• **What this task involves**
Among the entries below, find the lines with "agent" and copy them.
[Records supplied]
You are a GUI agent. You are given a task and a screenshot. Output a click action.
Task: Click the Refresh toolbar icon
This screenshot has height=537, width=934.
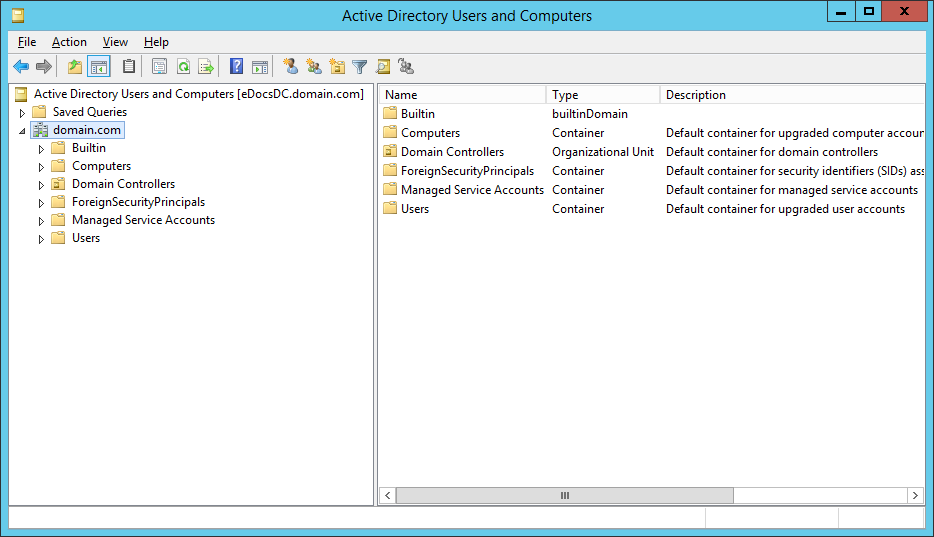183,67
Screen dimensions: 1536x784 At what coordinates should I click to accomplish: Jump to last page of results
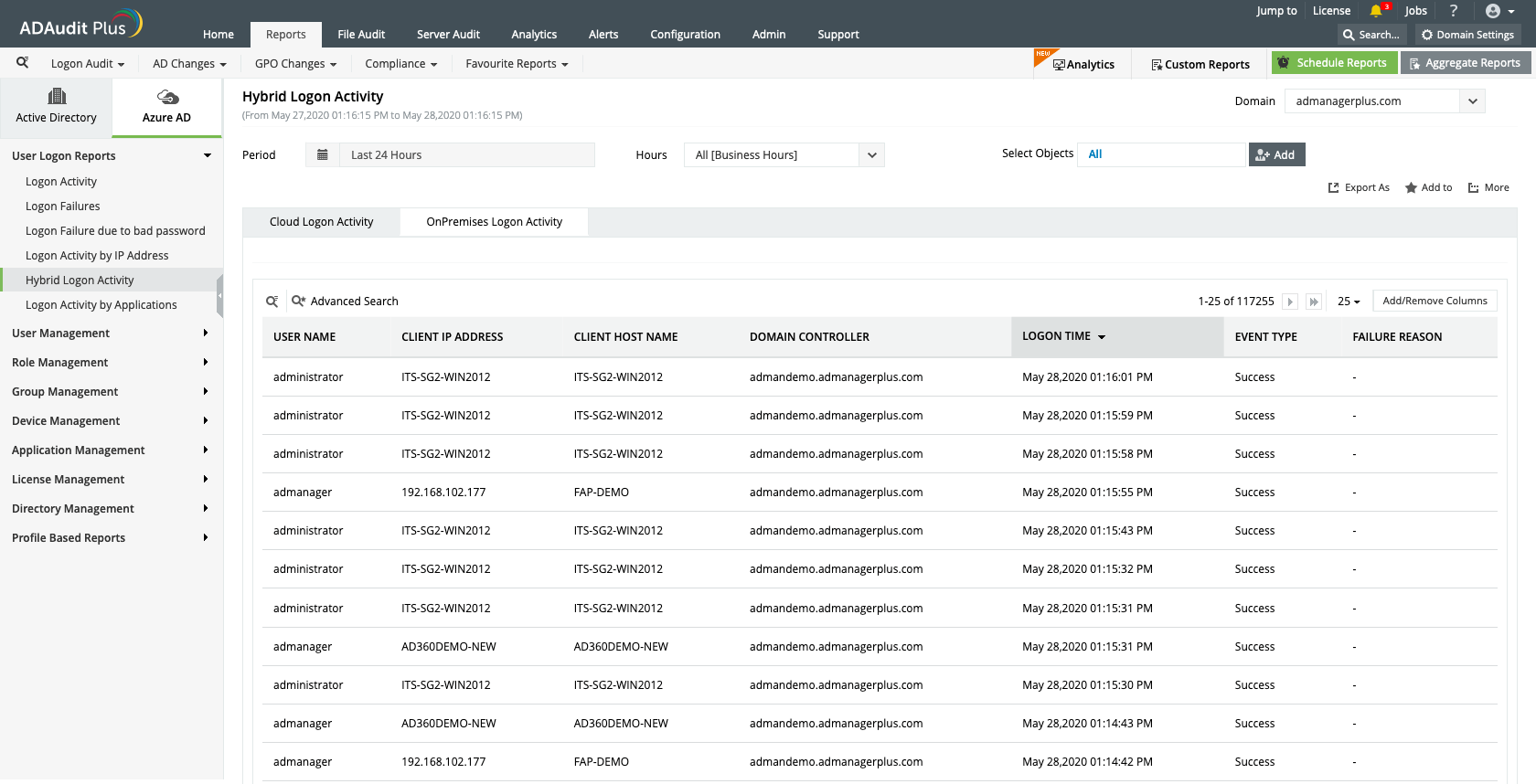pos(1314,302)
[/Records supplied]
[Records supplied]
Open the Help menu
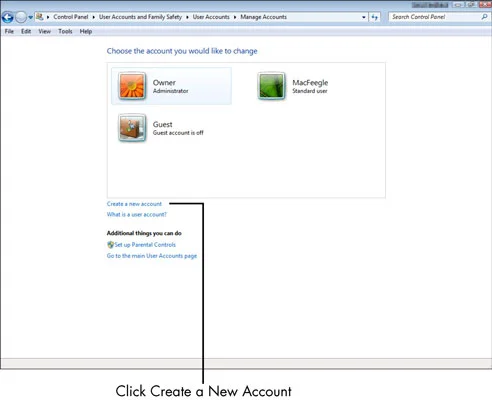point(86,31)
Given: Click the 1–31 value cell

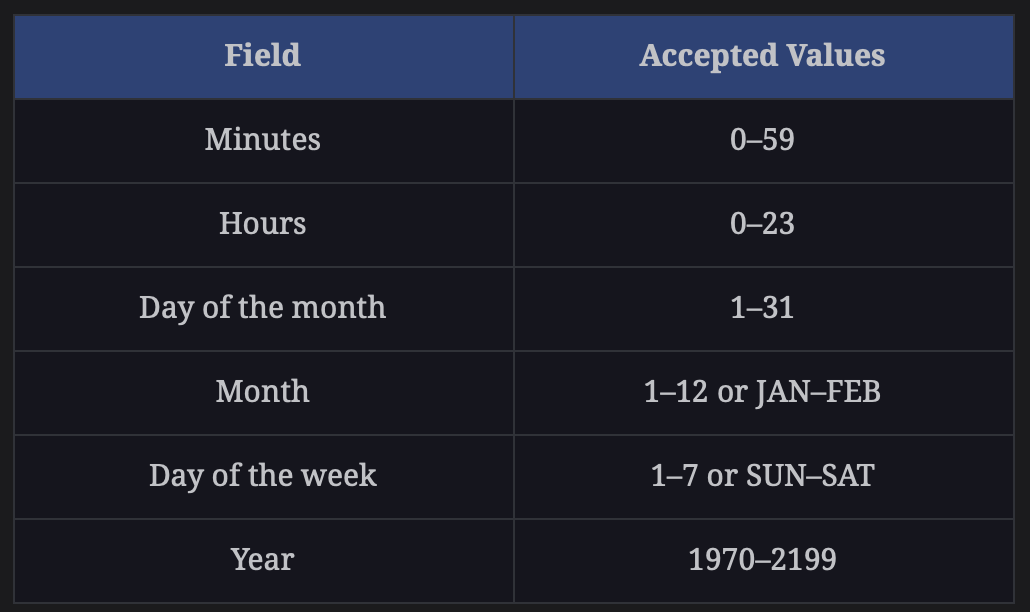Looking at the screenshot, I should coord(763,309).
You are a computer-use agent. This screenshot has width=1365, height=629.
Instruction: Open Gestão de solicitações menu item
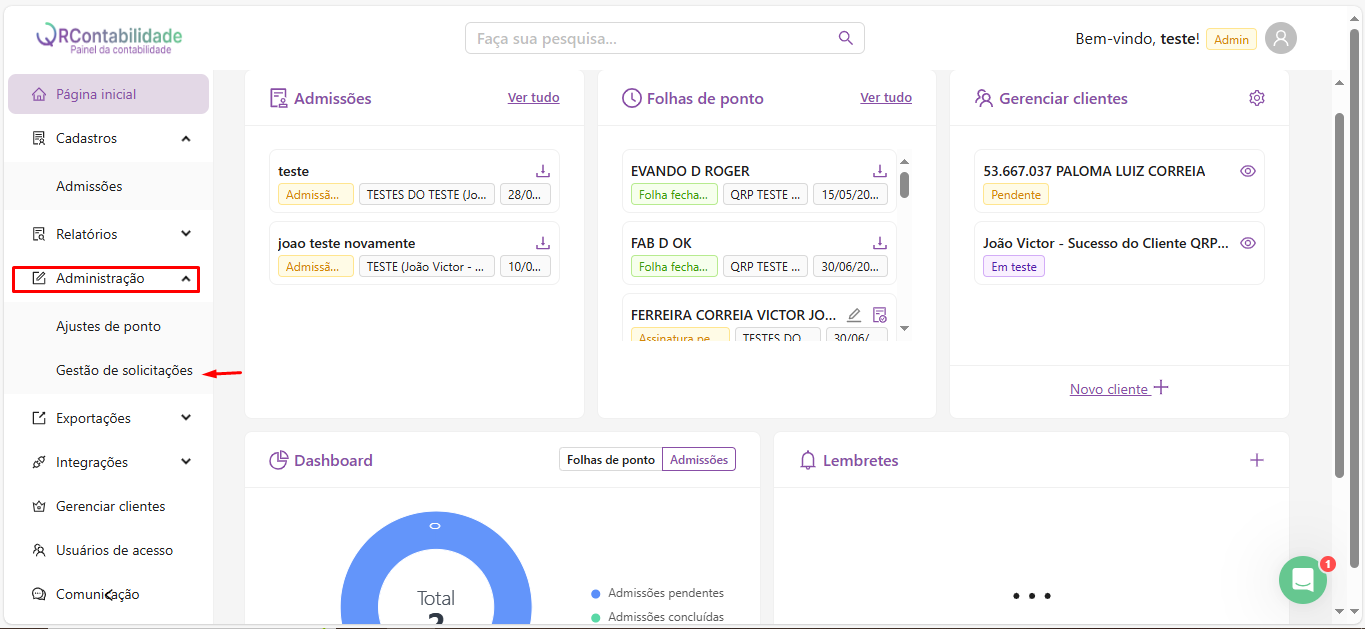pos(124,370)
[/Records supplied]
[Records supplied]
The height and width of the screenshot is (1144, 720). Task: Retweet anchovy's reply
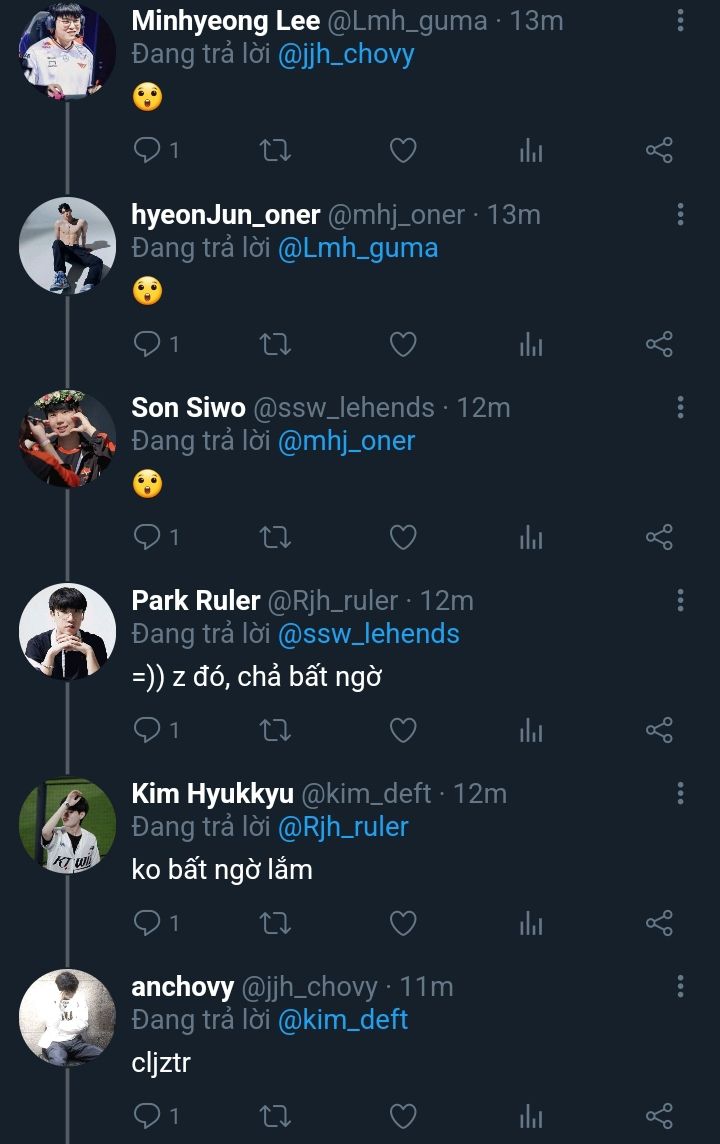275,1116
[/Records supplied]
• **Finished task**
You are a GUI agent. You are given a task and a screenshot. Output a click action.
You are a computer-use agent. This screenshot has width=1365, height=629.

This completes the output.